When the mid-1990s second-running-boom brought waves of new runners to Galloway’s training programs, he began to experiment with his run-walk methods. The old way: Run to a water stop, then walk for a minute. Or perhaps run 4 minutes, walk 1. Try 2:1 if that suited you. Basically, everyone walked for a minute.

But then he heard reports that some liked to run less, and also walk less. In 2014, he asked his worldwide program directors to conduct a full-on experiment with their training groups. They alternated between 1-minute walk breaks, and 30-second breaks. “They reported back that their groups almost universally preferred 30-second breaks,” says Chris Twiggs. “Group members were able to stick together better on training runs, had fewer injuries, and set a lot of PRs in their goal races.”

Galloway now advises runners aiming for a 3:30 marathon to run 4 minutes, and walk 30 seconds. Or to run 2 minutes and walk 15 seconds. For those anticipating a 5:00 to 6:00 hour marathon, he recommends 30 seconds run, 30 seconds walk; or 15 walk:15 run.
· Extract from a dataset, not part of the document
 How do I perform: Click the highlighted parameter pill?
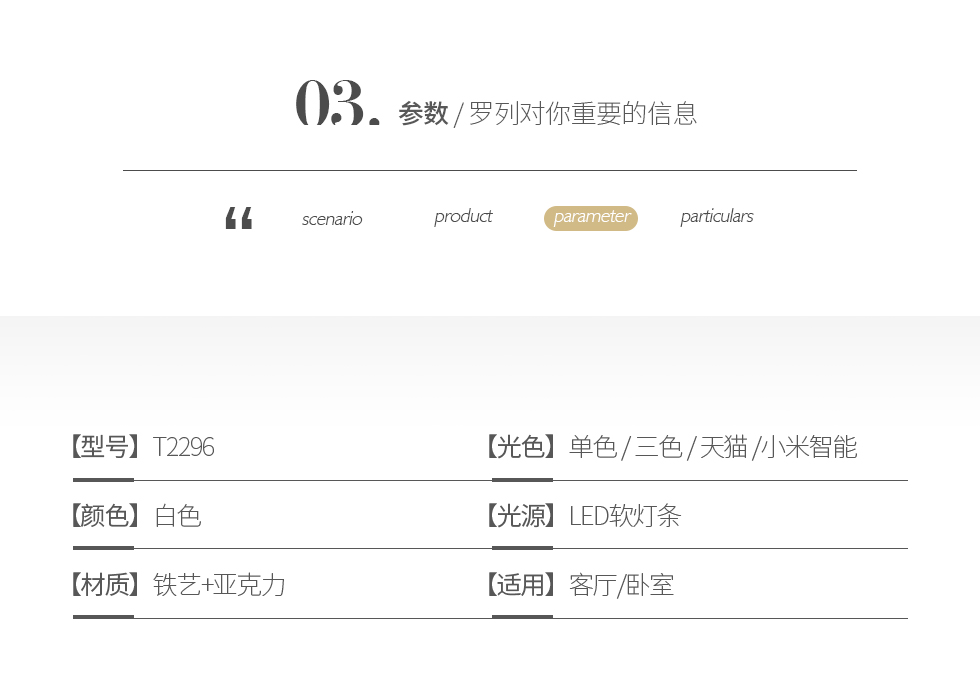(x=591, y=218)
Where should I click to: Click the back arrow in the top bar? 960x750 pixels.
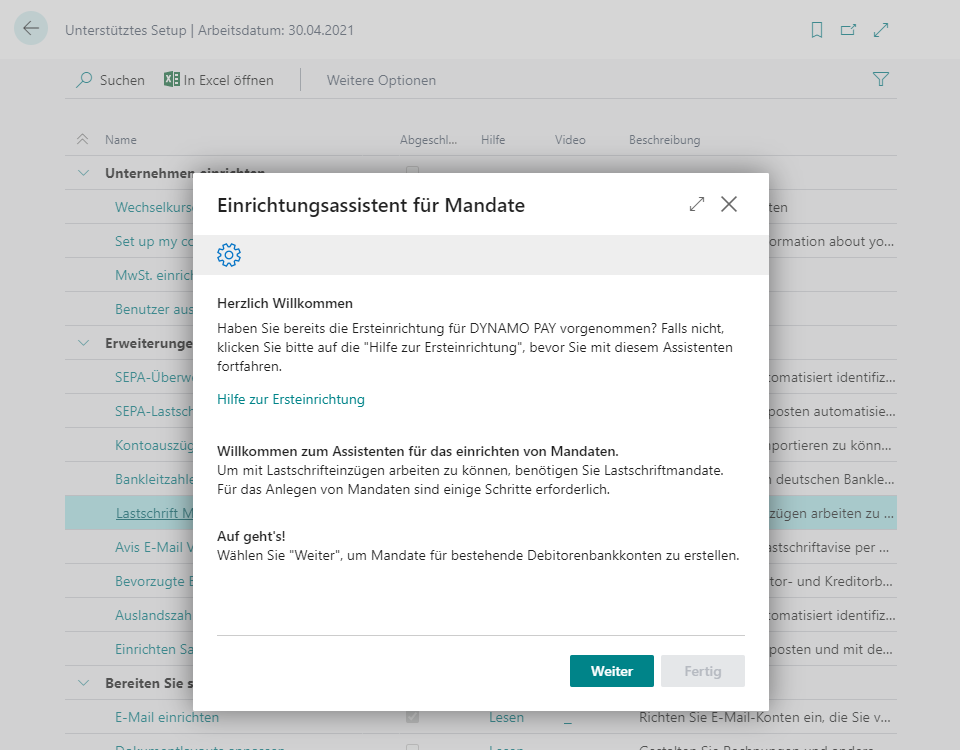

His runners use the same ratio on their long runs, which they do at up to 2 minutes/mile slower than their marathon goal pace. This is the slowest marathon long-run recommendation you’ll find anywhere, but Galloway’s sticking with it. He notes that some training-group leaders run at 13:00 to 14:00 pace in training to tend their flocks, and then go sub-3-hours for the full marathon distance on race day.

For the more talented and ambitious, he suggests a midweek faster workout to find your own best run-walk ratio. This session might be 4 to 6 x 800, or 2-3 x 1 mile. Run it at your goal marathon pace, with walk breaks. Each week, try a different run-walk ratio. The one you find most comfortable and efficient is the one you should use in your marathon. Even if it’s run 3:17 and walk 43 seconds.

“Hey, quirky stuff happens,” Jeff notes. “I encourage people to go with it.”